If someone were to design an institution that contradicted many of Australia’s most cherished panaceas, it would look not unlike a monarchy. This is a country that likes to see itself as egalitarian and loosely informal, yet continues to embrace a system based on hereditary privilege and strict protocols.
Australians are supposed to be anti-authoritarian – a myth, I know – and yet they continue to advocate an institution founded on deference and docility. This can be a fiercely patriotic nation – and seldom more so than when its cricket team takes on England – and yet its head of state remains a pom. The Queen or King of Australia was meant to be a distinctly un-Australian concept.
And yet it looks like national broadcaster ABC will be broadcasting the King’s Christmas Day speech for years to come. Polls also suggest that the “King Charles moment” that Republicans have been anticipating here for decades was anticlimactic. A Roy Morgan poll conducted after the Queen’s death in September found 60 per cent of Australians want to keep the monarchy, an “overwhelming majority”, up 5 percentage points from 10 years ago. Both genders and all ages prefer the status quo.
These numbers may have been inflated by a sympathy vote after the Queen’s death. Also, the Australians have always applauded long and stubborn innings. But the pollsters also uncovered a bond with the monarchy born out of an anathema to change. “If it ain’t broke, don’t fix it,” was a common response. That’s what’s so concerning for activists agitating for a local leader. Elizabethan Republicans, so deferential to a loved one, may have been succeeded by shrugging Caroleans willing to tolerate what they see as a benign institution.

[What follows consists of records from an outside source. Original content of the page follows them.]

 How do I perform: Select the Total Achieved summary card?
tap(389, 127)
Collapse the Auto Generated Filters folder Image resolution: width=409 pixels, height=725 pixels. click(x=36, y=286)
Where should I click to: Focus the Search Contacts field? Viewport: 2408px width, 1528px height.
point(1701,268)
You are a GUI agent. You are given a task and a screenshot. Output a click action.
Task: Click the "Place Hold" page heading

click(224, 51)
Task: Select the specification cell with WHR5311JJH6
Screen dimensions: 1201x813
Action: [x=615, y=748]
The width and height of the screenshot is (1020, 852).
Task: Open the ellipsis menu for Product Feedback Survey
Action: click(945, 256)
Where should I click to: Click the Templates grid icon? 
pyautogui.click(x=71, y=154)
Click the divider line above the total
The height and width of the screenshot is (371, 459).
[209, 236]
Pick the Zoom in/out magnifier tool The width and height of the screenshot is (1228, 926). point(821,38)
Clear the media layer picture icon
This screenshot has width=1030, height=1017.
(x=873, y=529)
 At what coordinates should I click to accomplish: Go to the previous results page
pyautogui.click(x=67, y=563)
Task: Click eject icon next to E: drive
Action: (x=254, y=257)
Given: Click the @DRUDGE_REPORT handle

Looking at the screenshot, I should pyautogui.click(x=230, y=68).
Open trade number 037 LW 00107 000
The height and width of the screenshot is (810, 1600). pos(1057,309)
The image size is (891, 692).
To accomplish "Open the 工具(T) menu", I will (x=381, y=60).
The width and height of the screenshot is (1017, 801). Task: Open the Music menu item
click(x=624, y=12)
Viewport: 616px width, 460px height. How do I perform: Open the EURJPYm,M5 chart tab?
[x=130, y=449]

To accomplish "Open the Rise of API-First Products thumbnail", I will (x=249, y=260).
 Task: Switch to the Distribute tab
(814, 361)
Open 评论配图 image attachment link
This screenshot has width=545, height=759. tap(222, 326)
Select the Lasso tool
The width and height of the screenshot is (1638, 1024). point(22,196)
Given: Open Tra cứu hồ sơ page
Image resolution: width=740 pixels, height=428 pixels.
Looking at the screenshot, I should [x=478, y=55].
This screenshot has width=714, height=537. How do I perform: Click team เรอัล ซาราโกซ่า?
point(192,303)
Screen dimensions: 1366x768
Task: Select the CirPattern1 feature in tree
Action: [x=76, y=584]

Despite this, there is no reason for the Australian republican movement to panic. Labor has clarified that a Republican referendum would be an item on the agenda for the second term. In the meantime, the indigenous voice is rightly a priority in Parliament. If successful, Uluru would be an important confidence builder, demonstrating Australians’ will to modernize the constitution. Moreover, republicanism would be the next logical progression after Uluru and another important step on the road to reconciliation. After all, the monarchy has always been the most visible manifestation of the colonial occupiers of this ancient land.
The Republican movement has a talented new talisman in former Socceroos captain Craig Foster. Foster’s short, two-minute synopsis on YouTube introducing his store is an impressive piece of communication. It contains a Lincolnian phrase: “One of us, for us, by us,” he says, repeating the “of the people, by the people, for the people” of the Gettysburg speech.
In another neat phrasing, Foster argues that the country is “old enough, intelligent enough, experienced enough and capable enough,” which needless to say, but defies the self-denigrating notion that Australia is still in adolescence and not yet ready for full adulthood independence. Though Foster is only half as good a Republican spokesman as he is as a refugee advocate and football expert, the House of Windsor has much to fear. I certainly know who I would bet on in a penalty shootout between Foster and the new Australian Monarchist League leader, former Liberal Senator Eric Abetz.
As a Brit, I’ve always been amazed at how much Australia has retained so much of its British flair. National Day celebrates the moment of colonization. In much of the country, the monarch’s birthday is a public holiday, which is not even the case in my country. But in this Indo-Pacific century, Australia should define itself without resorting to the “motherland”.